Aim 1 will involve developing and evaluating a novel radiomic descriptor to quantify spatial organization of morphologic (via structural MRI) and physiologic (via contrast enhancement functional MRI) heterogeneity of the post-NAC lesion environment.
Aim 2 will focus on optimizing this radiomic organization descriptor to capture distinctive tissue organization associated with pCR, via spatial mapping of post-surgical pathology information onto pre-operative MRI. My novel descriptor will be evaluated and validated via a machine learning predictor to identify patients exhibiting pCR using a discovery and a hold-out validation cohort, acquired from 2 different institutions; and compared with clinical markers of response. My project will build on promising preliminary results for my radiomic organization descriptor as well as a radiology-pathology co-registration framework, to result in a clinically reliable and impactful radiomics-based tool which could enable personalized management of rectal cancer patients.
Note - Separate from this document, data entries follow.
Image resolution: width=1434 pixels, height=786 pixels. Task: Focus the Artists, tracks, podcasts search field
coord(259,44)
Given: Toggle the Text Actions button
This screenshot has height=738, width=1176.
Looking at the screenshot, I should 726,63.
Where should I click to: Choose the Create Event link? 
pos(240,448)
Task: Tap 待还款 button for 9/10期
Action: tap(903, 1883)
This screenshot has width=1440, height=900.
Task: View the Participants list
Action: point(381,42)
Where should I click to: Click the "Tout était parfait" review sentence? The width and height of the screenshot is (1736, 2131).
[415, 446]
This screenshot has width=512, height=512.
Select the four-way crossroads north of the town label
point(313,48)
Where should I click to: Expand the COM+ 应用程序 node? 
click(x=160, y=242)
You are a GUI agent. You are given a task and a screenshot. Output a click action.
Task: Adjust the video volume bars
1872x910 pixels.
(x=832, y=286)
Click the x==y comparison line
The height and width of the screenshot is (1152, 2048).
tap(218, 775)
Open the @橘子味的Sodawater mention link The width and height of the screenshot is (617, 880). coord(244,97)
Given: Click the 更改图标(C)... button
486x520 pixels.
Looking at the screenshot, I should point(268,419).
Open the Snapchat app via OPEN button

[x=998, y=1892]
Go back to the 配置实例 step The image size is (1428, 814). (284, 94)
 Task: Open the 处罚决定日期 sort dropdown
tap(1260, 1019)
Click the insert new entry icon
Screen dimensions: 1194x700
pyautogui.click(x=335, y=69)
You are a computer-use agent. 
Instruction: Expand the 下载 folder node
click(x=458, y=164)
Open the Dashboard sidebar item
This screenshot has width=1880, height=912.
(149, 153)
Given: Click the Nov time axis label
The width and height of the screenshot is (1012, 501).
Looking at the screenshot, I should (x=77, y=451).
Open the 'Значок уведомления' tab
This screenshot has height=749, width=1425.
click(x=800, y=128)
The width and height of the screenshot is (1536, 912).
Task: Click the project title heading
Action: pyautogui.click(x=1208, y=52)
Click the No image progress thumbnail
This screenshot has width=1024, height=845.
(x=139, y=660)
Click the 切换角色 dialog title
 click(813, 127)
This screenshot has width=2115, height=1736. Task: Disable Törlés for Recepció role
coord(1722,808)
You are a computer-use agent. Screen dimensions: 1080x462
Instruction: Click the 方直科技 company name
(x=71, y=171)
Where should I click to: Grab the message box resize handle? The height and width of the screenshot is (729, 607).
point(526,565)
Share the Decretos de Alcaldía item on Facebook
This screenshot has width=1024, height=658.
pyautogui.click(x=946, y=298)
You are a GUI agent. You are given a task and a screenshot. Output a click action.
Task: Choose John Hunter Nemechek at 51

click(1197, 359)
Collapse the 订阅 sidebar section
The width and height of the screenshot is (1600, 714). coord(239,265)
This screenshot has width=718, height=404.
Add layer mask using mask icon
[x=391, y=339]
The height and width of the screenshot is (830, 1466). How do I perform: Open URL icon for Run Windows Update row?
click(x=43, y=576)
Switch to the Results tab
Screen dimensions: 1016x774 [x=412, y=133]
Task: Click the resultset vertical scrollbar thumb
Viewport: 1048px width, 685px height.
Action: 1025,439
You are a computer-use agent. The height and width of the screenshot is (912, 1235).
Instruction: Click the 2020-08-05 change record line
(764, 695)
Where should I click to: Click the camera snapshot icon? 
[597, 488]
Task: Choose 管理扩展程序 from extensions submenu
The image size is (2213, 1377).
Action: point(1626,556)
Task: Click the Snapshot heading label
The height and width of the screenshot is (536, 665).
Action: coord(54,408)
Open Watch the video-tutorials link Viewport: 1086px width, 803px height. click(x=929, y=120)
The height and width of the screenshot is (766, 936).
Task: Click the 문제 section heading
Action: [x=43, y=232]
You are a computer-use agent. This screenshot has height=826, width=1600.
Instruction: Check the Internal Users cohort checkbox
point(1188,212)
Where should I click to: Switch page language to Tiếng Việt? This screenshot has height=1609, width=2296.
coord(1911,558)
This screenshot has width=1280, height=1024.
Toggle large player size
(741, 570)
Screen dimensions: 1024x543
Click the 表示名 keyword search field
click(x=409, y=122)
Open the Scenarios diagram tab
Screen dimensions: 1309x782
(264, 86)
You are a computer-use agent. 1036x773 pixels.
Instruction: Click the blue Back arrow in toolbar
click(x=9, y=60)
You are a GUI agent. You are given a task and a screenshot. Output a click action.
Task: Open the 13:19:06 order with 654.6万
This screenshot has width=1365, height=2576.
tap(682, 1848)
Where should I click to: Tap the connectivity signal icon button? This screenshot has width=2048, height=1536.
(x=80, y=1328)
This F31 proposal focuses on novel computational imaging tools for accurate identification and assessment of pathologic complete response to neoadjuvant chemoradiation via routine multi- parametric MRI. A comprehensive, quantitative assessment of post-chemoradiation tissue types and their tissue organization on imaging could enable (a) non-invasive identification of complete responders to avoid unneeded and highly morbid surgeries, and (b) more personalized management and follow-up for non-responders to NAC.